(Exercise passage begins)

Title: The Road
Author: Cormac McCarthy
We’ve reached a stage in which video games are just about accepted as the art that they actually are. Not all of them, of course; it’s the medium that has artistic possibility, and just like any medium the individual artists will embrace or squander that opportunity as they see fit.
But I think it says something about how far the medium has come when a very impressive work of literature–say, Cormac McCarthy’s The Road–puts me in mind of a certain video game, and the comparison is all around favorable. Neither the book nor the game look poorer when evaluated next to the other.
The Road made me think of Fallout 3. The Road came first, but I didn’t read it until later. When I did, I was reminded of that great game, and I saw how both works of art rendered their post-apocalyptic wastelands with masterful bleakness. Neither world, strictly speaking, had to be without hope, but it sure was difficult to trudge through either of them and keep hope alive.
They did a great job of thrusting us into a world that was both recognizable and long past death. We witness humanity in its final throes. We see what passes for civilization. We see how unwelcome (and unwise) selflessness is. We see people we respect turned to monsters, and the monsters we already feared grow even more monstrous by the day. We see what people have to resort to just to buy themselves another hour.
And for what?
Both Fallout 3 and The Road raise that last question. Neither seems especially optimistic about the answer.
Later, I played a video game that reminded me of The Road. That game was The Last of Us, which had an even stronger tie to McCarthy’s themes. Like the unnamed protagonist in the novel, The Last of Us focused on a man without any expectation of a brighter tomorrow, shepherding a child through the ruins of a world he used to know.

(Exercise passage ends)
(Excerpted records begins)

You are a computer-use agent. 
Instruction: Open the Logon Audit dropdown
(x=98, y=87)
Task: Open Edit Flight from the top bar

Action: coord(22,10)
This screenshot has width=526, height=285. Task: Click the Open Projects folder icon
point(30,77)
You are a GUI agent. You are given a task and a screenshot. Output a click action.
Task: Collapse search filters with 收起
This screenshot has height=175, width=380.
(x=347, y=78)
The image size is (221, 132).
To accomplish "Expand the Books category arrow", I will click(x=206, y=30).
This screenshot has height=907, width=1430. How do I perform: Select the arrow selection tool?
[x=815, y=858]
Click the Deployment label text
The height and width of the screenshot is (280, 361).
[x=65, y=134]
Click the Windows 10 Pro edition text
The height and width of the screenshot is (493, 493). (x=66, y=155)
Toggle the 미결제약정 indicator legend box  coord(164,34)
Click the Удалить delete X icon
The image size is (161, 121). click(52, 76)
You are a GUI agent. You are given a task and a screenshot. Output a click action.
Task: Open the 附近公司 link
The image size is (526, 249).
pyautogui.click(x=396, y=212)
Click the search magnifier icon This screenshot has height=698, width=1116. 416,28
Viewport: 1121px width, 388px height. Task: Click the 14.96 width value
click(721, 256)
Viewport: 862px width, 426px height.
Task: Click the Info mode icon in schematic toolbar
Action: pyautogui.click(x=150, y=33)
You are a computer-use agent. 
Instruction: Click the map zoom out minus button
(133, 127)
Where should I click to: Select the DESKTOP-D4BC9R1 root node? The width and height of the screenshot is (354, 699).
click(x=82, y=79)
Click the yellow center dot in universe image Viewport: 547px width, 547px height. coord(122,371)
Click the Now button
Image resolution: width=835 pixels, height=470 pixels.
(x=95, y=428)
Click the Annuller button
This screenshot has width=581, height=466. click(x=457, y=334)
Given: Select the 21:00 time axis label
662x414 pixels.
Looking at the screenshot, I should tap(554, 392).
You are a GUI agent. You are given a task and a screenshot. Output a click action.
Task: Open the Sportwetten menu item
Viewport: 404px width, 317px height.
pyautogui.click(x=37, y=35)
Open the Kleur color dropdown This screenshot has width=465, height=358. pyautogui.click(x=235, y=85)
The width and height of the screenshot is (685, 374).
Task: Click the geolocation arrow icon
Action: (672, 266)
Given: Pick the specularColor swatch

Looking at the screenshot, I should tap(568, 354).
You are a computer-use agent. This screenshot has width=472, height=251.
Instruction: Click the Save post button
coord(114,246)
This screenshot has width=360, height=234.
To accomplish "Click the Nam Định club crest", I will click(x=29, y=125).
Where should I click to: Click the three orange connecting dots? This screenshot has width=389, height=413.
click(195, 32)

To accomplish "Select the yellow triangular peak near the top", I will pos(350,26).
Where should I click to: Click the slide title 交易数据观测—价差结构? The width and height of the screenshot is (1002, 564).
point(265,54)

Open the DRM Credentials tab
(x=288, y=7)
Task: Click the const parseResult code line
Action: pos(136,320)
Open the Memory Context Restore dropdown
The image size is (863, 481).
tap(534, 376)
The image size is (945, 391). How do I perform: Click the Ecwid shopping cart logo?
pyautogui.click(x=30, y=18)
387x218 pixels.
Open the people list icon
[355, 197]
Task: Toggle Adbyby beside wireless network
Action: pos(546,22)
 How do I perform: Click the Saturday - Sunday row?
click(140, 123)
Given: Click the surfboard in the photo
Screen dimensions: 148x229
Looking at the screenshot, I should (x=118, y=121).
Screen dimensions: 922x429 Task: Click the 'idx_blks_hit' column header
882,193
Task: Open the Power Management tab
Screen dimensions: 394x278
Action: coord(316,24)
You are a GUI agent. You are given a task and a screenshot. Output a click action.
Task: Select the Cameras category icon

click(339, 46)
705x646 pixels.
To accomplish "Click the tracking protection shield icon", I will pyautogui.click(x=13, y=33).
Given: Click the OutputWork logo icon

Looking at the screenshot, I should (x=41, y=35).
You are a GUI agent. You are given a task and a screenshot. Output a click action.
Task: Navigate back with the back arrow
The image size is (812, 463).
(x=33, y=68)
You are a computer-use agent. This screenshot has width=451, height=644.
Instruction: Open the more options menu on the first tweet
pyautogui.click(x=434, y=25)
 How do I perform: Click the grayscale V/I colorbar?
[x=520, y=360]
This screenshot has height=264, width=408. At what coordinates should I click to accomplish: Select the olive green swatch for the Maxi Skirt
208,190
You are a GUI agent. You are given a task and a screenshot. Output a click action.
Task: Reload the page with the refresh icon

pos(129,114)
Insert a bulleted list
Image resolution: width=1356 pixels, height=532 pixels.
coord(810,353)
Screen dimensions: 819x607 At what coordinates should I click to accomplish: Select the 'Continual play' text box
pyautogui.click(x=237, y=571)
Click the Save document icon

(Excerpted records ends)

Rewrite the part of the piece on The Road and video games from "Title: The Road" to "they see fit.", changing "medium" to "form".

Title: The Road
Author: Cormac McCarthy
We’ve reached a stage in which video games are just about accepted as the art that they actually are. Not all of them, of course; it’s the form that has artistic possibility, and just like any form the individual artists will embrace or squander that opportunity as they see fit.